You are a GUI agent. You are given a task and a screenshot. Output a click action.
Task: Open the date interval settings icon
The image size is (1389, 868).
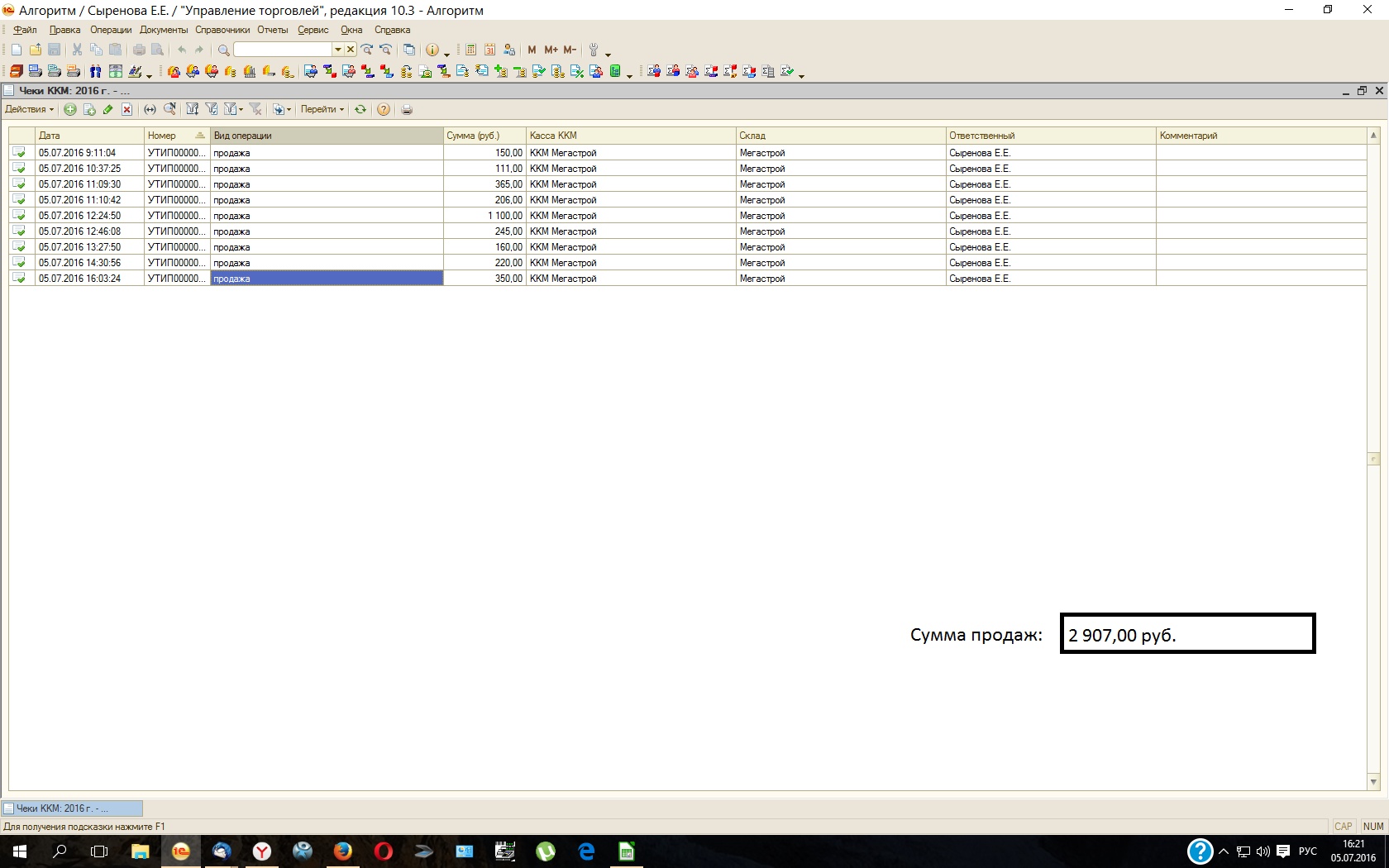click(150, 109)
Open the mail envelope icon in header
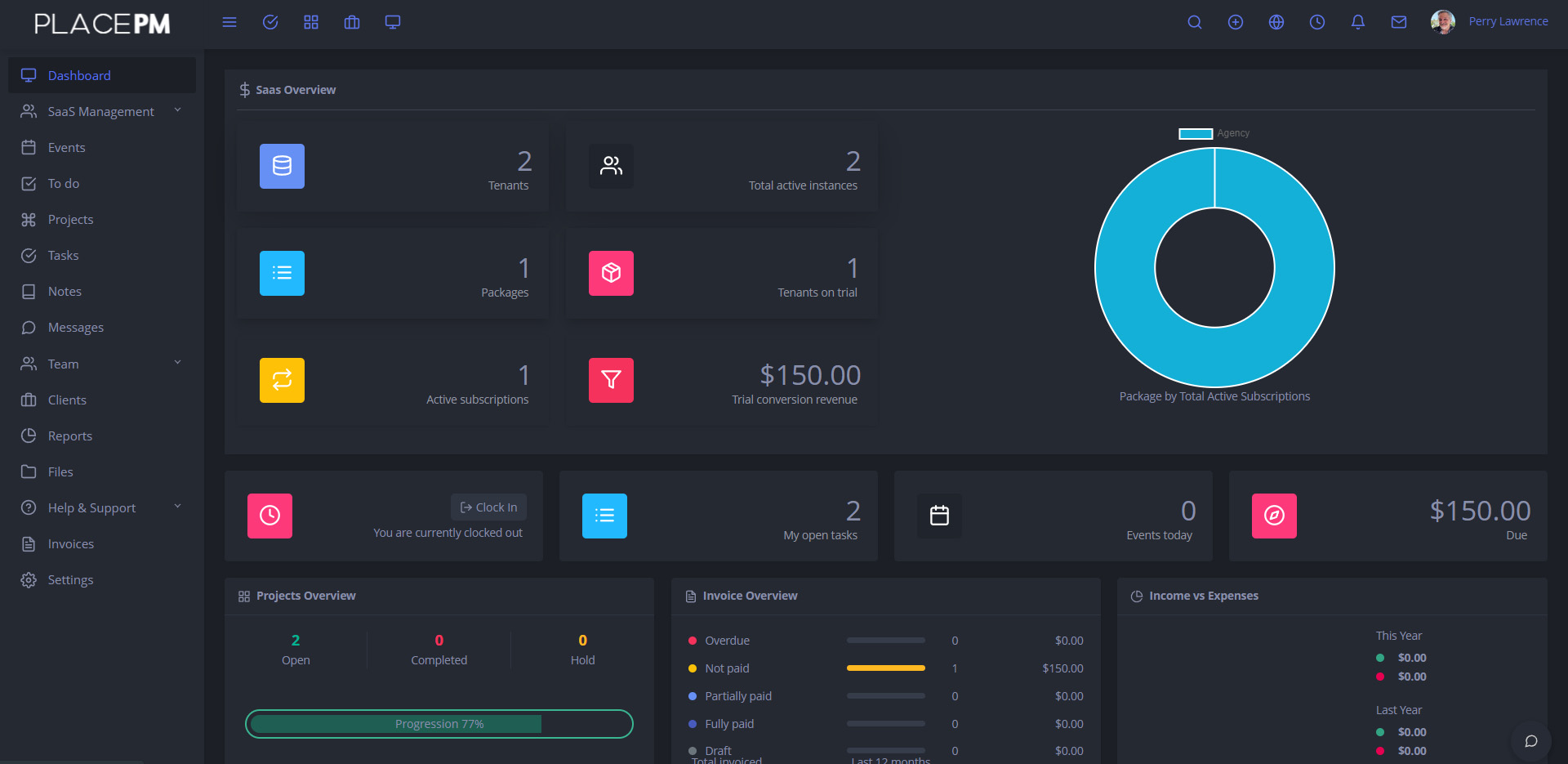Screen dimensions: 1568x764 tap(1398, 22)
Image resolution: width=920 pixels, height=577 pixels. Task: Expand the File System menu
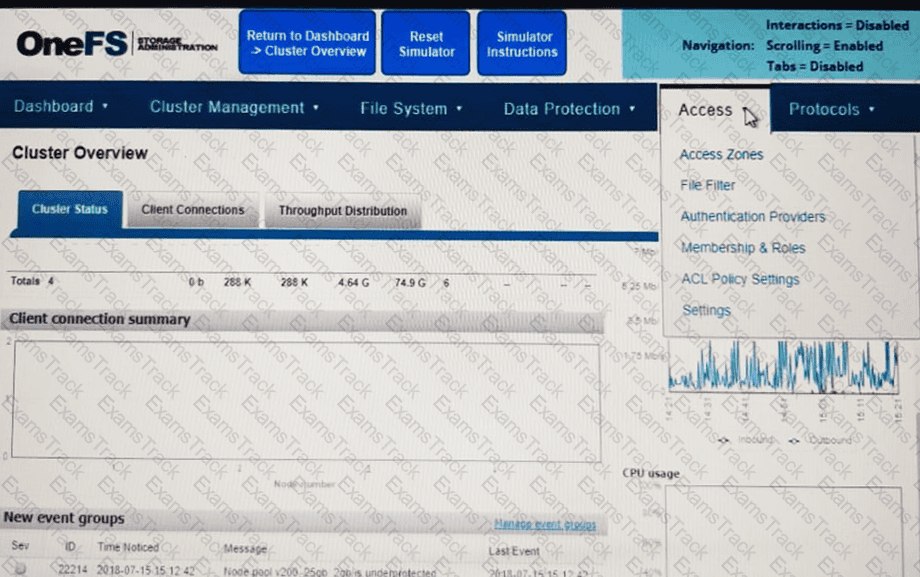point(411,109)
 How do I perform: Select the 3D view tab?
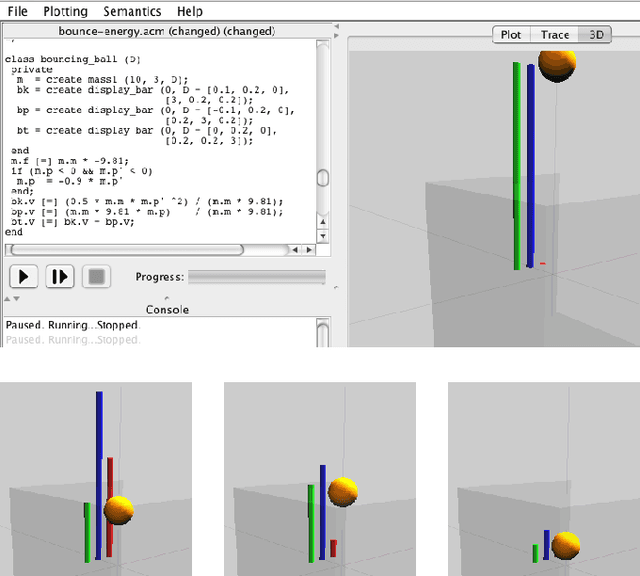[597, 34]
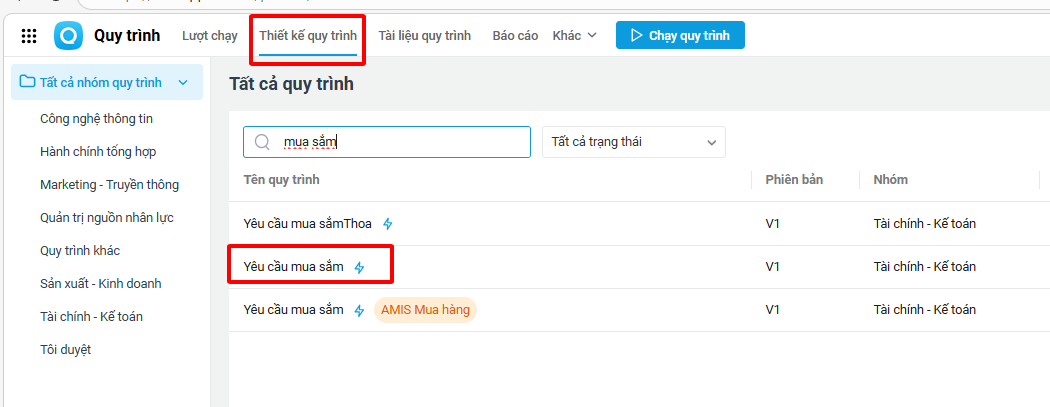
Task: Click the blue Quy trình logo icon
Action: pos(69,36)
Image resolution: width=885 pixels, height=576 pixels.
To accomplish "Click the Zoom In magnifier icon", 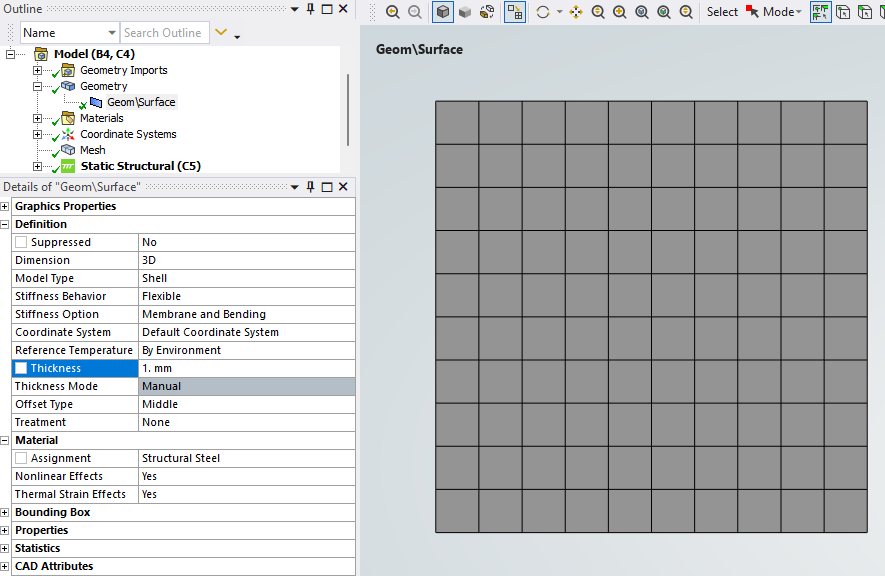I will click(x=620, y=11).
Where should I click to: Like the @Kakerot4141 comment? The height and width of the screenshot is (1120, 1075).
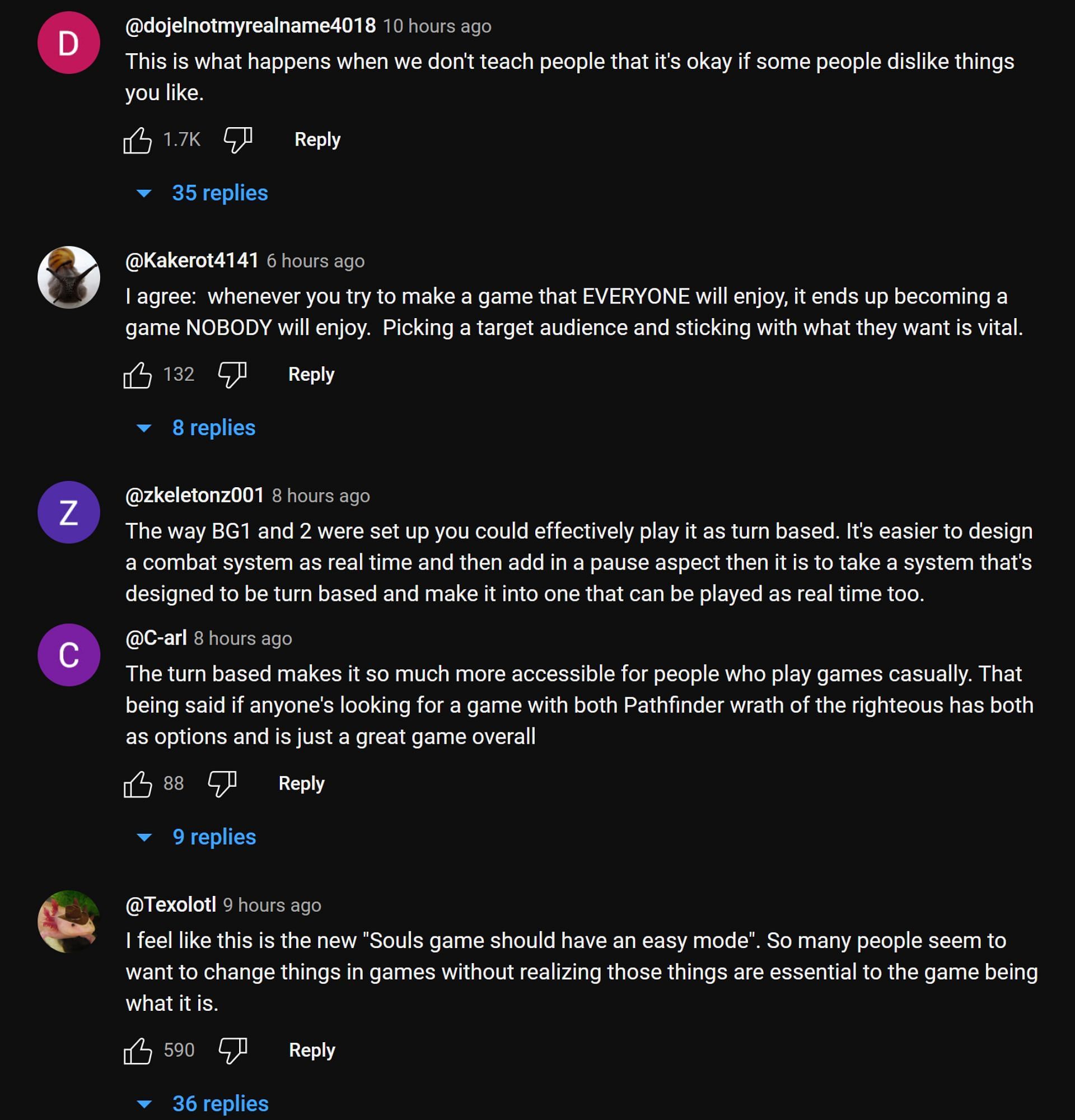point(138,375)
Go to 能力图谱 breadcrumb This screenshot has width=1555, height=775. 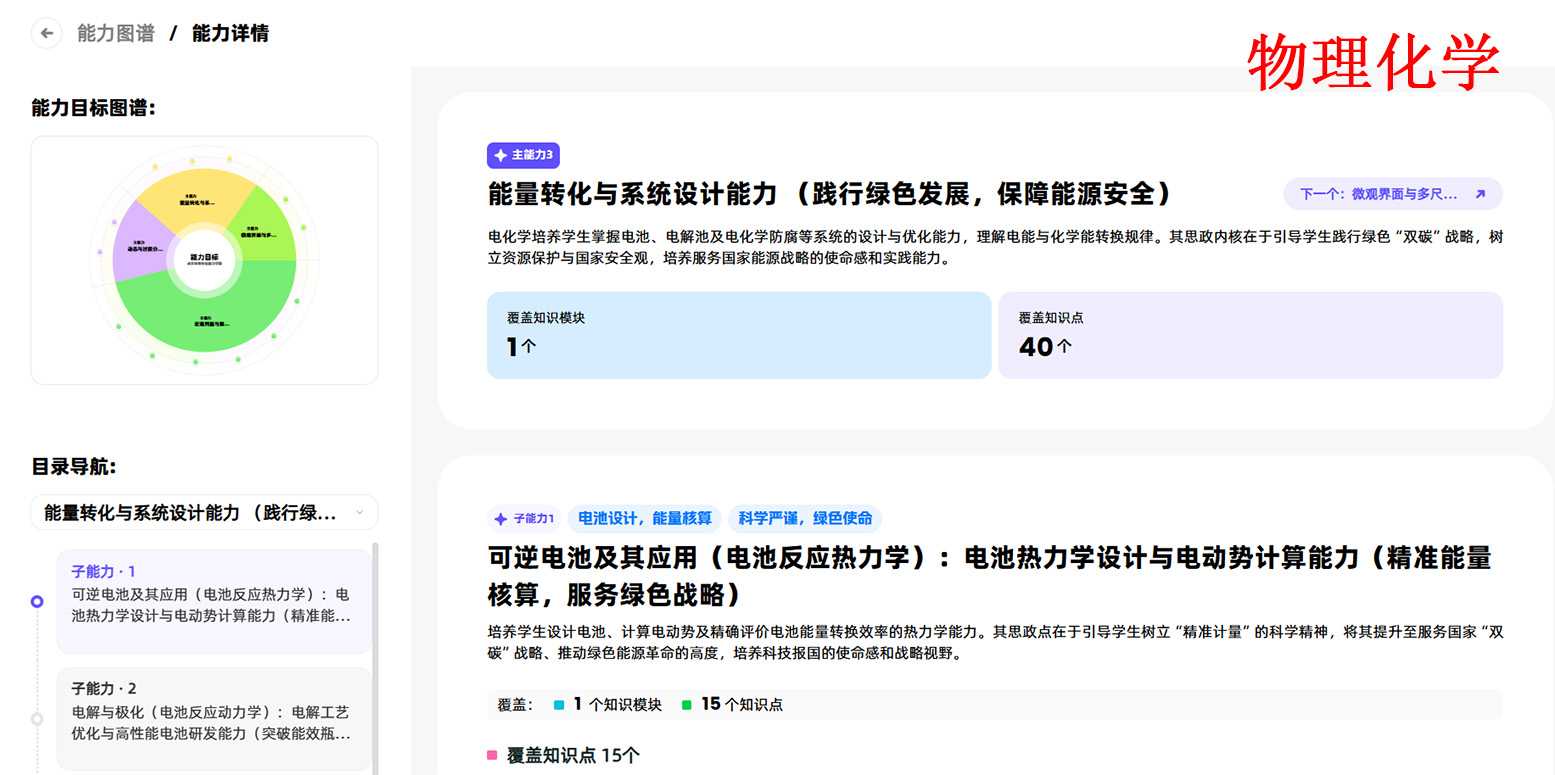(x=116, y=33)
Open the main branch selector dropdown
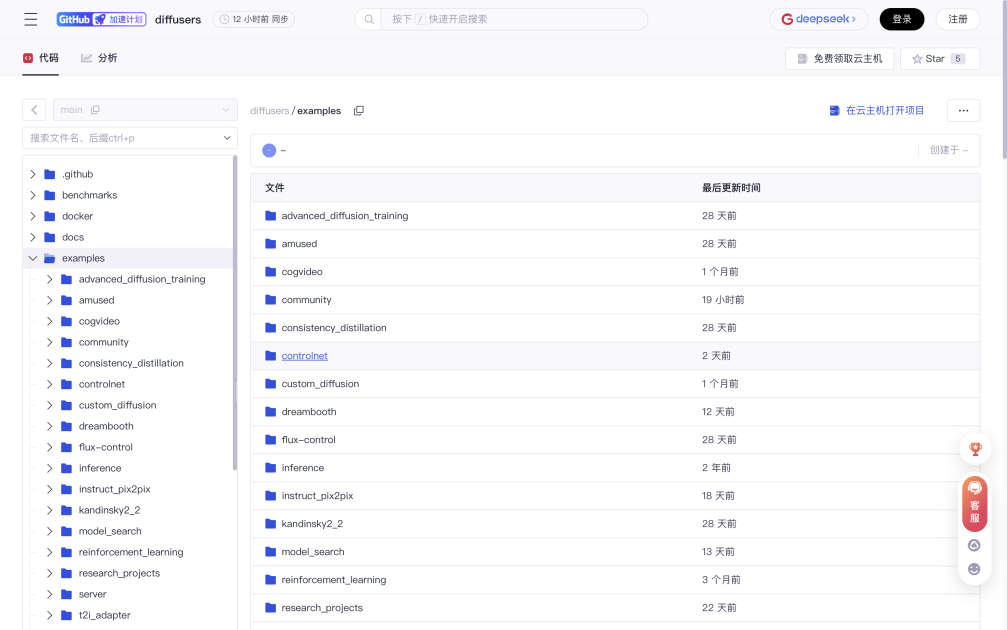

----------------------------------------

## [Task details]
What you return must match the lines above from the one with "The image size is (1389, 868)." through the one with "Image resolution: width=885" exactly, with both ends included and the pictures excluded.

## [Result for this exercise]
The image size is (1389, 868).
click(150, 109)
Open the mail envelope icon in header
Screen dimensions: 1568x764 tap(1398, 22)
Image resolution: width=920 pixels, height=577 pixels. Task: Expand the File System menu
point(411,109)
 How do I perform: Select the 3D view tab?
[597, 34]
Task: Click the blue Quy trình logo icon
Action: pos(69,36)
Image resolution: width=885 pixels, height=576 pixels.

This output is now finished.